• **EXERCISE DETAILS**
The answer must be one number: how many lines in the records below contain the word "Thriller".

(Records drawn from a dataset)
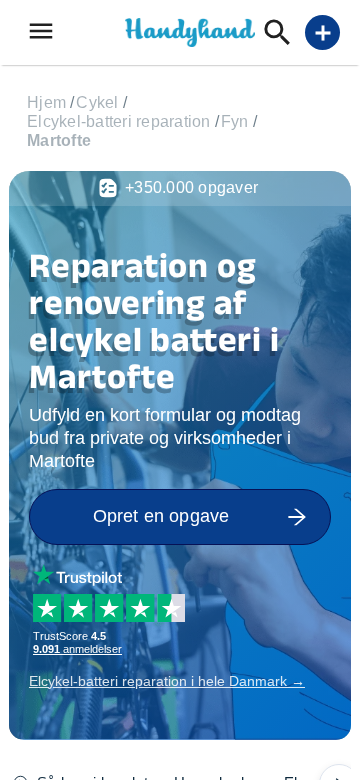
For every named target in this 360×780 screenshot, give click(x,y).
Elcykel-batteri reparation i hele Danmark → (167, 681)
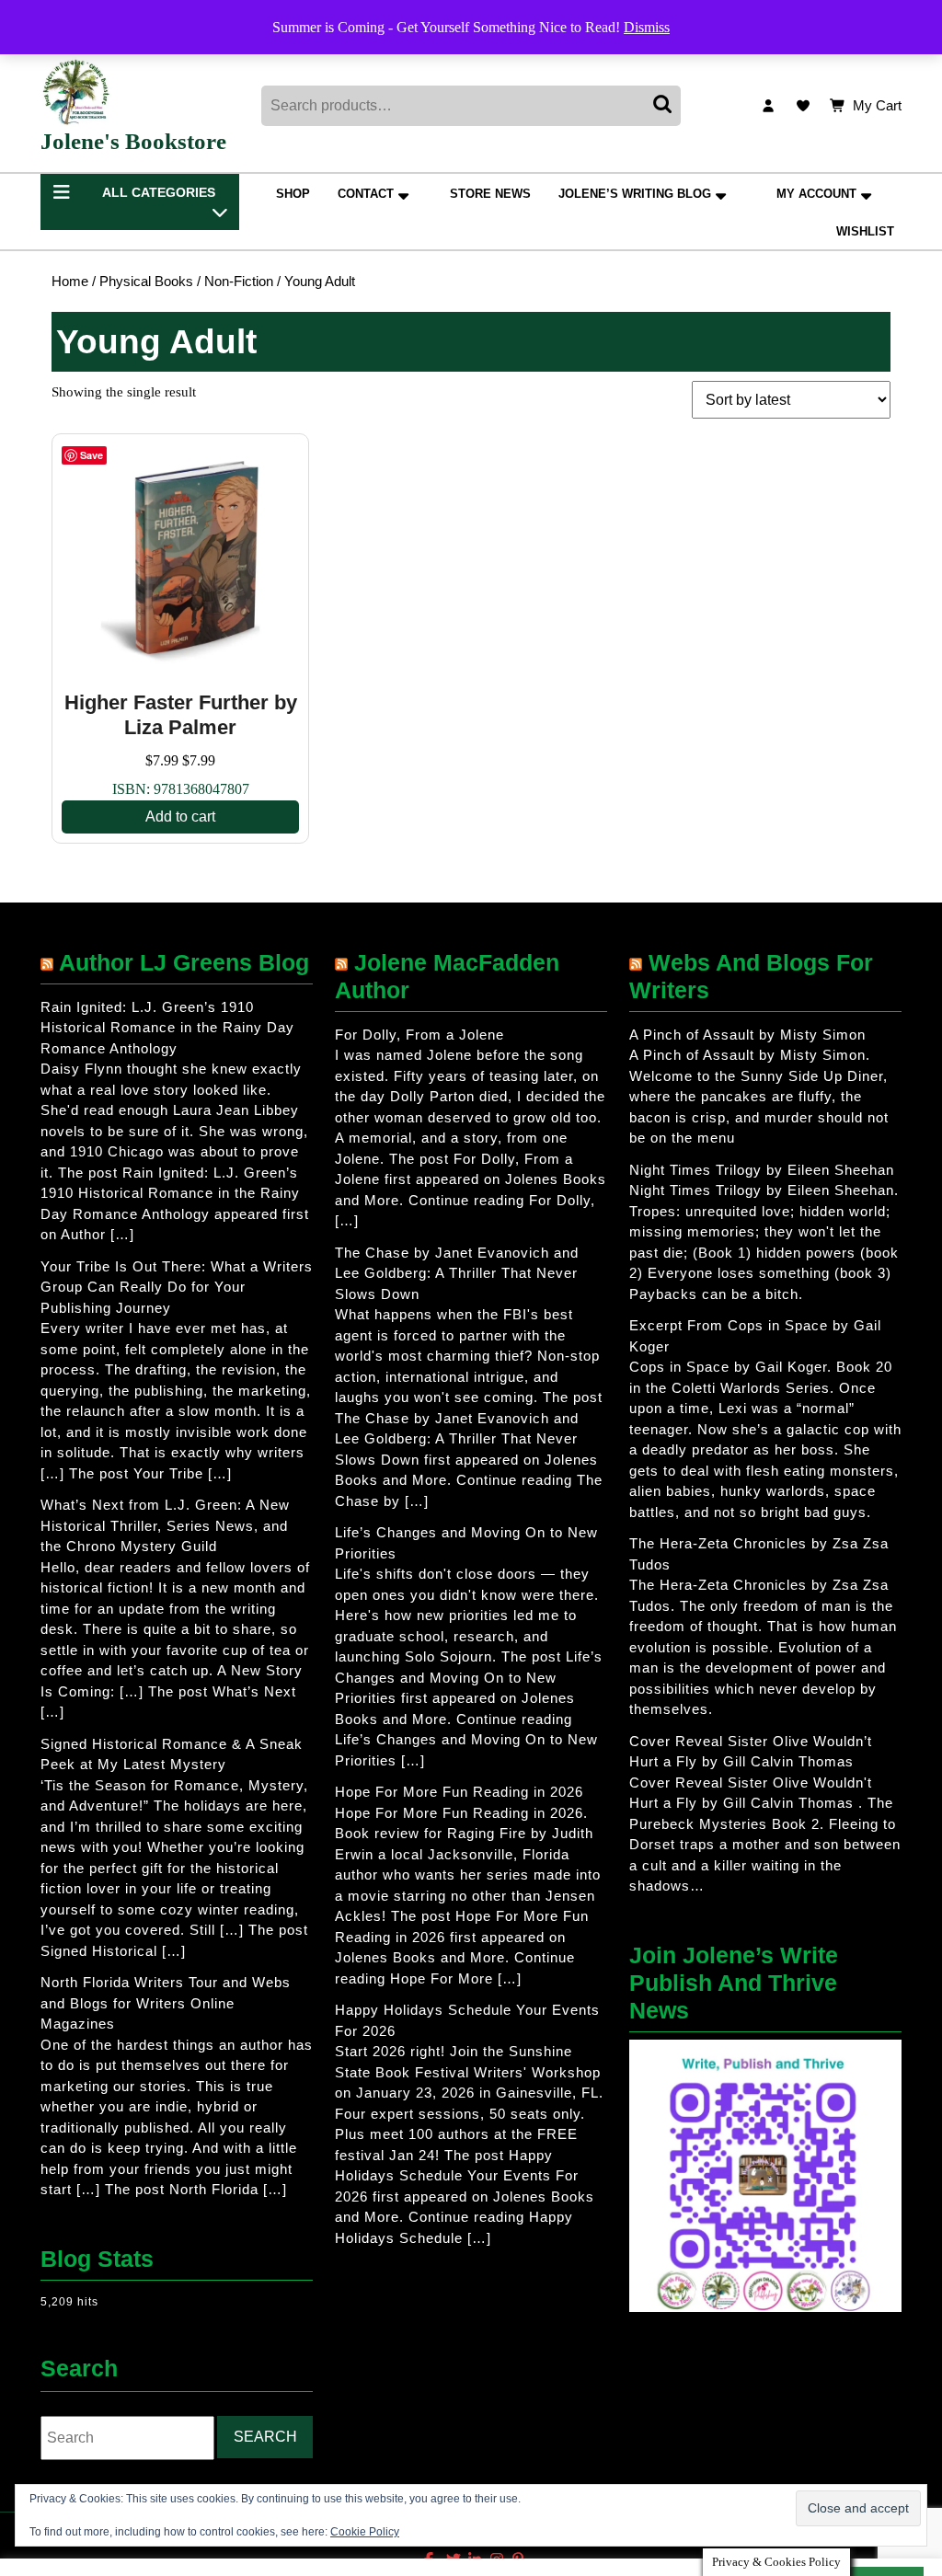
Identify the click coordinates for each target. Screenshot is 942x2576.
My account (816, 194)
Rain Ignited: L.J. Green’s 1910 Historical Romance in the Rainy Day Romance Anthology (167, 1027)
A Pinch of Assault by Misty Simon (747, 1034)
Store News (490, 194)
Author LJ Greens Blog (184, 962)
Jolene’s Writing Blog (634, 194)
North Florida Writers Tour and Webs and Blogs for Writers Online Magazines (165, 2002)
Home (70, 281)
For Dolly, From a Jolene (419, 1034)
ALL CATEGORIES (158, 192)
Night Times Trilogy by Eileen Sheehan (761, 1170)
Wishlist (865, 231)
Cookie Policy (364, 2531)
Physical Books (146, 281)
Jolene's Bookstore (133, 141)
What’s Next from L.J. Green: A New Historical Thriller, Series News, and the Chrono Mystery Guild (165, 1525)
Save (91, 455)
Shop (293, 194)
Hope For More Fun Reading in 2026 (459, 1792)
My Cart (877, 107)
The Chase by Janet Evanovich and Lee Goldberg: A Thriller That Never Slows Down (457, 1273)
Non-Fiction (238, 281)
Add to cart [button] (180, 816)
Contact (366, 194)
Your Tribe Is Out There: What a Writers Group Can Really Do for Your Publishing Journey (176, 1287)
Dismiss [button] (647, 27)
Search (664, 106)
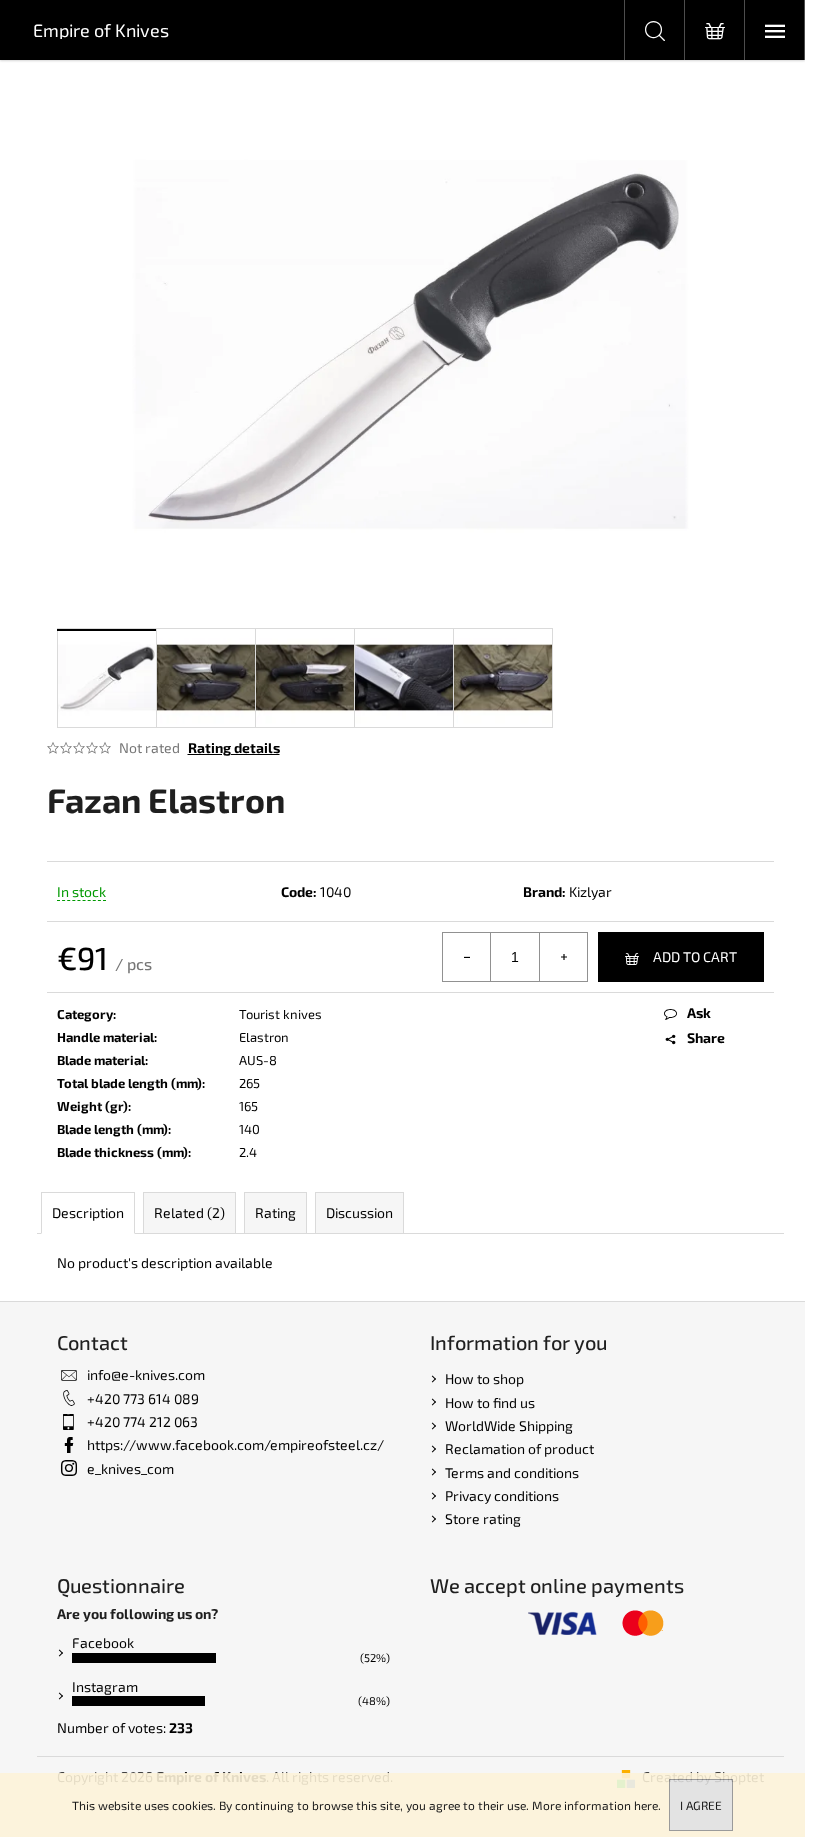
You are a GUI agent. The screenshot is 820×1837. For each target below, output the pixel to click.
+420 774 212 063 (142, 1421)
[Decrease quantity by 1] (467, 957)
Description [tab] (88, 1212)
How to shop (484, 1378)
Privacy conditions (502, 1495)
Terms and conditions (512, 1472)
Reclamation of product (519, 1448)
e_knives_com (130, 1468)
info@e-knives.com (146, 1374)
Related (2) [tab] (189, 1212)
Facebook (103, 1642)
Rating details (234, 747)
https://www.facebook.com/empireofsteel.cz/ (235, 1444)
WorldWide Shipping (509, 1425)
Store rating (483, 1518)
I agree (701, 1805)
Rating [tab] (275, 1212)
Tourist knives (280, 1014)
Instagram (105, 1686)
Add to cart (695, 956)
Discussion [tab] (359, 1212)
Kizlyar (590, 891)
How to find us (490, 1402)
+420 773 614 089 (143, 1398)
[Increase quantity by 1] (563, 957)
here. (647, 1805)
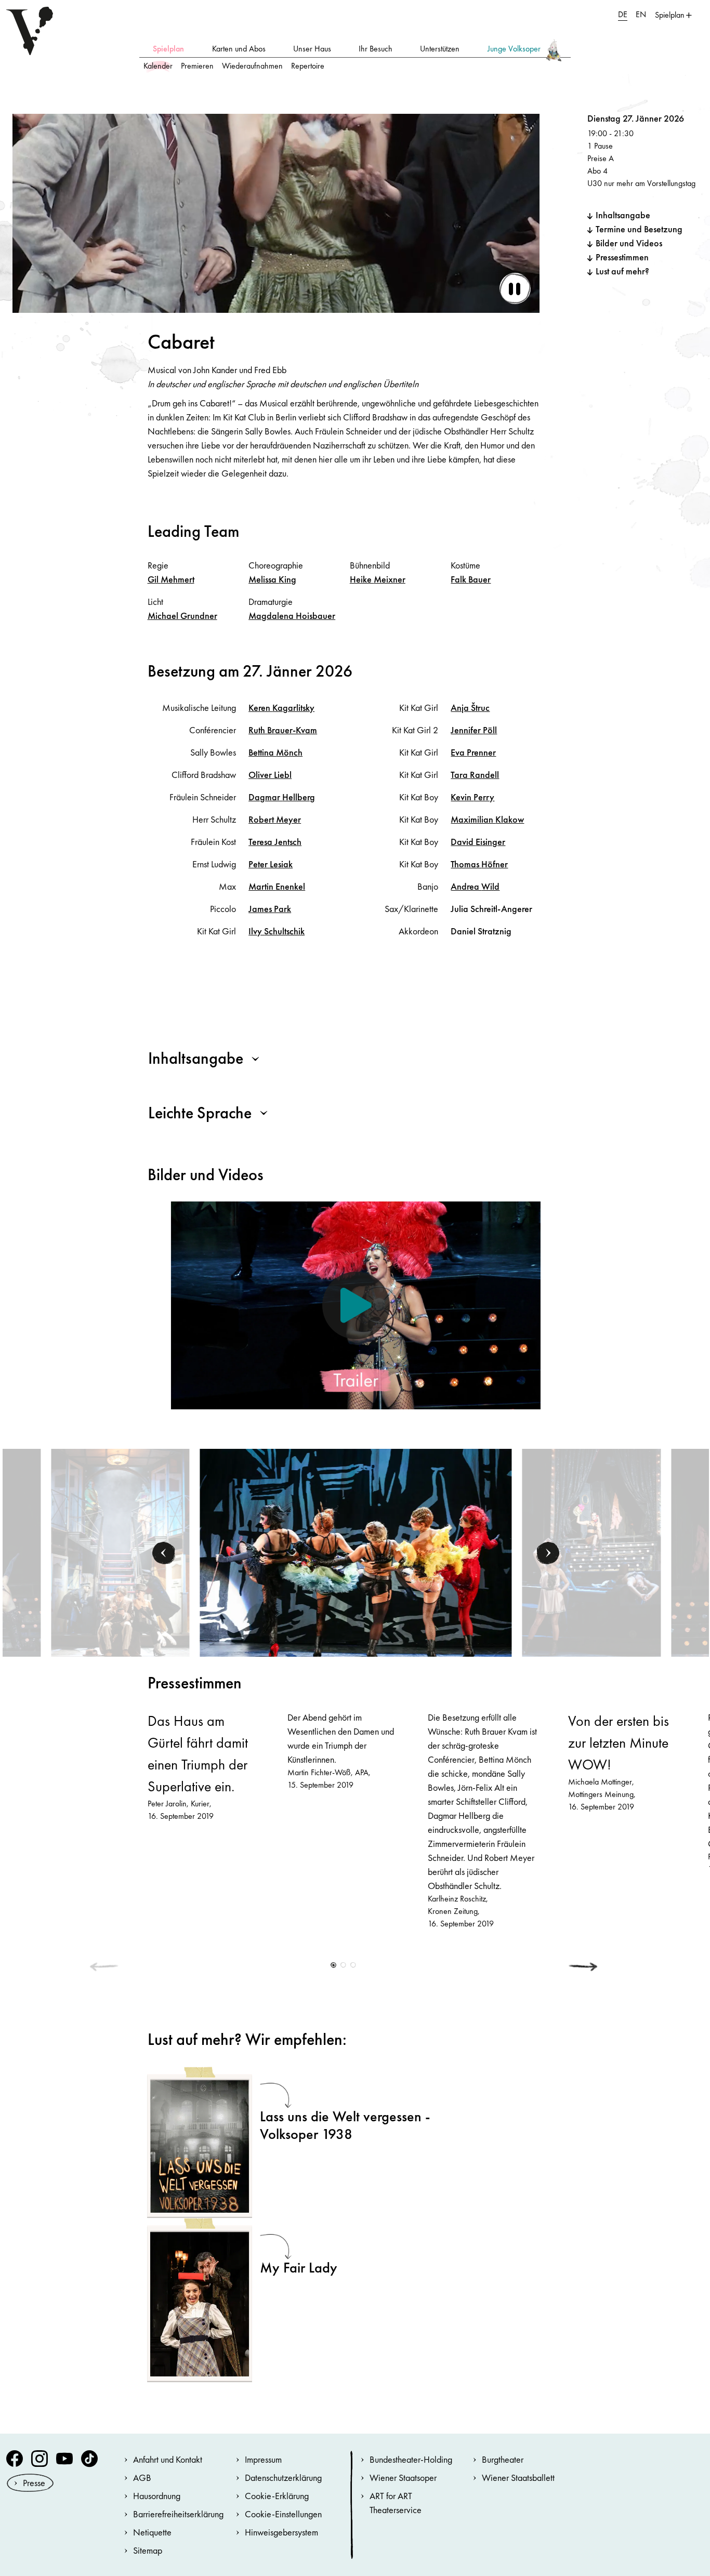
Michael (182, 616)
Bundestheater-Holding (411, 2459)
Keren (281, 708)
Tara (475, 775)
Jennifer (474, 730)
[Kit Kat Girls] (356, 1552)
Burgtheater (502, 2459)
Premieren (197, 65)
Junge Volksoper (514, 48)
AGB (142, 2477)
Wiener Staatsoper (403, 2477)
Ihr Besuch (375, 48)
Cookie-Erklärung (277, 2496)
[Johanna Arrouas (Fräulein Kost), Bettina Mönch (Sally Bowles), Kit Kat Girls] (591, 1552)
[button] (163, 1553)
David (478, 842)
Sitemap (147, 2550)
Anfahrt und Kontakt (167, 2459)
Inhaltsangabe (623, 215)
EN (641, 14)
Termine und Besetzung (639, 229)
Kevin (472, 797)
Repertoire (307, 65)
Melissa (272, 579)
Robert (274, 819)
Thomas (479, 864)
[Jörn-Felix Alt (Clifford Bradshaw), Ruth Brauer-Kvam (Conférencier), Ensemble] (120, 1552)
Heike (377, 579)
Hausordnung (156, 2496)
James (269, 909)
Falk (471, 579)
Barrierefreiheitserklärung (178, 2514)
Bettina (275, 752)
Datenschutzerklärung (283, 2477)
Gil (171, 579)
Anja (470, 708)
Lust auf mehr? (622, 271)
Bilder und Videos (629, 243)
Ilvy (276, 931)
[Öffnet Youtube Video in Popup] (356, 1305)
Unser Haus (312, 48)
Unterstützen (439, 48)
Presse (34, 2483)
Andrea (475, 886)
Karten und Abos (239, 48)
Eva (473, 752)
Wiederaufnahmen (252, 65)
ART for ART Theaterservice (396, 2503)
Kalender (158, 65)
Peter (270, 864)
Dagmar (281, 797)
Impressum (263, 2459)
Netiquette (152, 2532)
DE (622, 14)
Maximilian (487, 819)
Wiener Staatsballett (518, 2477)
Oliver (270, 775)
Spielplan (168, 48)
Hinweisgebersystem (281, 2532)
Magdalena (291, 616)
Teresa (274, 842)
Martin (276, 886)
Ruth (282, 730)
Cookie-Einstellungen (283, 2514)
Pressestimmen (622, 257)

• **WORKED SOLUTION**
2